PROPERTY TAX

    A change in the taxation system offers another way of creating pressure for efficiency. In the current system of income taxes, whoever produces more pays more. As a result, efficient managers who produce more have to share the gains from their efficiency with the government through higher taxes. The government also absorbs (through lower taxes) a fraction of the losses of the incompetent. But this favors the inefficient. Those who waste resources in lavish and extravagant expenses or who make unsound investments are subsidized by the taxation system, which absorbs part of these expenses or losses, while efficient managers are penalized because part of their superior returns goes to the government.

    Not all taxation systems have this effect. A tax based on property (not income) tends to penalize the inefficient and reward the efficient. To see this, consider a tax of 1 percent levied on all productive assets that a person directly holds. The tax due on farmland worth $1 million would then be $10,000. Suppose a would-be author from the city who likes rustic surroundings but has little ability to farm can produce only $5,000 in net income from this land. All her farming income will be taken by the government, and she will have to find an equal amount elsewhere. If her books do not sell or she cannot lobby for farm assistance, she will have to sell her land to someone who can do a better job of farming it.

    Contrast her with a son of the soil who knows his farming and earns $100,000 from a similar piece of land. Only one-tenth of his income will be paid in taxes. More important, if he improves the productivity of his fields and increases his income to $150,000, he retains all the gains rather than only a fraction of them as under an income tax system. Moreover, he can expand by buying the city dilettante’s land. The son of the soil has less of an incentive to lobby for farm subsidies or for trade barriers against foreign products: subsidies will keep the dilettante in business, preventing him from expanding, and trade barriers will invite retaliatory barriers that will prevent him from selling his grain abroad. In this way, a property tax favors efficient producers and helps strengthen promarket forces.4

    Some readers may wonder why a free market in land will not lead to the efficient allocation of resources. In other words, why does the efficient son of the soil not buy out the incompetent writer? The problem is that the writer gets psychic nonmonetary value from the land that makes up for her incompetence at farming. This psychic income is not taxed. As a result, even if her psychic income does not make up for the lost monetary income, the son of the soil will find it hard to buy her out. Under the current tax regime, psychic income is tax exempt while anyone who produces monetary income faces the full burden of taxes. So everything else being equal, the producer of monetary income is willing to pay less for a piece of property than one who enjoys psychic income from it. Similarly, the current tax regime subsidizes the survival of incompetent businessmen who get personal value from running their firms. A change from taxes on the income generated by property to a tax on the value of property itself will avoid these inefficiencies.

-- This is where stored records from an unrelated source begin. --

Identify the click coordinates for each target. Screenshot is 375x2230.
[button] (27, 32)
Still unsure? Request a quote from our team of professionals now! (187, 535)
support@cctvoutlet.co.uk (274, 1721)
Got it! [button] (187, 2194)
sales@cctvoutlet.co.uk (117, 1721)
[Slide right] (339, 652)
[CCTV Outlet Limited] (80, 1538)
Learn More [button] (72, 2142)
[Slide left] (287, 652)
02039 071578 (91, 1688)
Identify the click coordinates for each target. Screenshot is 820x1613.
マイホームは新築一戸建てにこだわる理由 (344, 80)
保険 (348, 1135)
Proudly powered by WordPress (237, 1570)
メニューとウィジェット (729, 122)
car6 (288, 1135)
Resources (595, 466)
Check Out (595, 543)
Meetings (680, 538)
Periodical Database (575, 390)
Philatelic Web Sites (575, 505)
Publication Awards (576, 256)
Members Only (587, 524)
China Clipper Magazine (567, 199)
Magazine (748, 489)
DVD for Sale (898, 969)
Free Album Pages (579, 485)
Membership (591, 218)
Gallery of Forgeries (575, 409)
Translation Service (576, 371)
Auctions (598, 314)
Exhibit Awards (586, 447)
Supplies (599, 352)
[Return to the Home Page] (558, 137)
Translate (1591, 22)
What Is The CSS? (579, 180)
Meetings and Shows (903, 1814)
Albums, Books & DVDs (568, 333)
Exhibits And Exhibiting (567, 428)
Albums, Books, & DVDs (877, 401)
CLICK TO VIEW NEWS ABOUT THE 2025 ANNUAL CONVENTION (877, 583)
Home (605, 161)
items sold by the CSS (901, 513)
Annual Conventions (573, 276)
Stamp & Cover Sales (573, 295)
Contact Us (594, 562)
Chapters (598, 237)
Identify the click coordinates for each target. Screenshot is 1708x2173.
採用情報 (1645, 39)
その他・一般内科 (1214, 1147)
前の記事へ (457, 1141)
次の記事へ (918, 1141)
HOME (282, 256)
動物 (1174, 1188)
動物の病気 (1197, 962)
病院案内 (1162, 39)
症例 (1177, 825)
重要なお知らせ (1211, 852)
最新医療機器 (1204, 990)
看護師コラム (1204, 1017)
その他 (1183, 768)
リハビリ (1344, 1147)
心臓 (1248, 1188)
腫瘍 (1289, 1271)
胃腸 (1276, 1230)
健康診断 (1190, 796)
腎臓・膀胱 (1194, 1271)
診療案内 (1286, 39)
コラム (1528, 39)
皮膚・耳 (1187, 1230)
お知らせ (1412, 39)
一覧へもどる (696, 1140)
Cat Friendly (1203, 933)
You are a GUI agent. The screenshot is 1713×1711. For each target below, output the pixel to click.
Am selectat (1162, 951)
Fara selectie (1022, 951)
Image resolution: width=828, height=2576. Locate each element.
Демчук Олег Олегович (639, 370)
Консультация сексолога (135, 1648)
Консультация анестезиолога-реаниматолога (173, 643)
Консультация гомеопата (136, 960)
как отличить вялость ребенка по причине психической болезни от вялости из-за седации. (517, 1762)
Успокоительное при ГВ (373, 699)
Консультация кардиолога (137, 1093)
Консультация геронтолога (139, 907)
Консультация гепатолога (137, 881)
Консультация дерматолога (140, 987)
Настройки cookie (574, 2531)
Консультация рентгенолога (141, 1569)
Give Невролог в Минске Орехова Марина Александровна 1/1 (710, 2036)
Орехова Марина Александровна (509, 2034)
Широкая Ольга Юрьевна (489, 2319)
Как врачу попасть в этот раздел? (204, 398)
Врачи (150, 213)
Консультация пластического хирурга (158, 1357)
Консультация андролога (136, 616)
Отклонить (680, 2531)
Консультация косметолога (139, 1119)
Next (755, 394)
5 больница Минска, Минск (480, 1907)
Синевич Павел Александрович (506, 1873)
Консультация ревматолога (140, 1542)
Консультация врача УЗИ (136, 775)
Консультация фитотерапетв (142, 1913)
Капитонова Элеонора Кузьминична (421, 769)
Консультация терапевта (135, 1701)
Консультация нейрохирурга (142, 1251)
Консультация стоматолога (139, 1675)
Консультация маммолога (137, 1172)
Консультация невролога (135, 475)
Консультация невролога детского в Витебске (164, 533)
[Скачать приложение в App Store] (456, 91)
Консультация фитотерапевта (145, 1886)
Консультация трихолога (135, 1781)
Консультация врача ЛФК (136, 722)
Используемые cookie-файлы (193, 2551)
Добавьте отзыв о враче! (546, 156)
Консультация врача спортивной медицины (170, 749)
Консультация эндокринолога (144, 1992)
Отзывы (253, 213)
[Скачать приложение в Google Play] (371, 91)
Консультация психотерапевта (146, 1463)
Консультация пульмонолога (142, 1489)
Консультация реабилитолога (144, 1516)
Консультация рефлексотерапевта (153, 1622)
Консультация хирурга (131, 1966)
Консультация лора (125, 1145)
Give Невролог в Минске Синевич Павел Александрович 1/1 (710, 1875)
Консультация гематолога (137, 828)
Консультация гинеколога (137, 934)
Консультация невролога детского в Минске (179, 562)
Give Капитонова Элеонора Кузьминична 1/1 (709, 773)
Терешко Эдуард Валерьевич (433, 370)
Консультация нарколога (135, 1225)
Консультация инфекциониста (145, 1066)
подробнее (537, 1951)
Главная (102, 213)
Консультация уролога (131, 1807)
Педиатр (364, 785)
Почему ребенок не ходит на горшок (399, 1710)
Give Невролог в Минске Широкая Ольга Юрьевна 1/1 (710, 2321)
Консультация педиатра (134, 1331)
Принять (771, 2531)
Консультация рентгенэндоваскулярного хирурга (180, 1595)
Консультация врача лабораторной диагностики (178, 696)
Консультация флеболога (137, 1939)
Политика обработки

    There are, of course, issues about how such a system would be administered. For example, how would the value of property be measured? It cannot be measured as the value of assets under the current inefficient producer’s control, for that would artificially depress the value and hence the taxes she would pay. To avoid rewarding incompetence, the value should be measured as a notional market value under average alternative management. There are ways of making these values quite precise. We do not see the problems in administering a system based on property taxes as significantly greater than the complexities of administering one based on income taxes.

    Traditionally, the argument against a property tax has been that it discourages investment. Under certain assumptions about the timing of the tax, this is true: for a given level of tax revenues, a property tax reduces the incentive to invest more than does an income tax. This should be set off, however, against the benefits of a property tax system in allocating ownership to more efficient hands, which contributes both to the general well-being of society and to the stability of the free market system. Thus, it makes sense to shift at least some of the tax burden from income to property.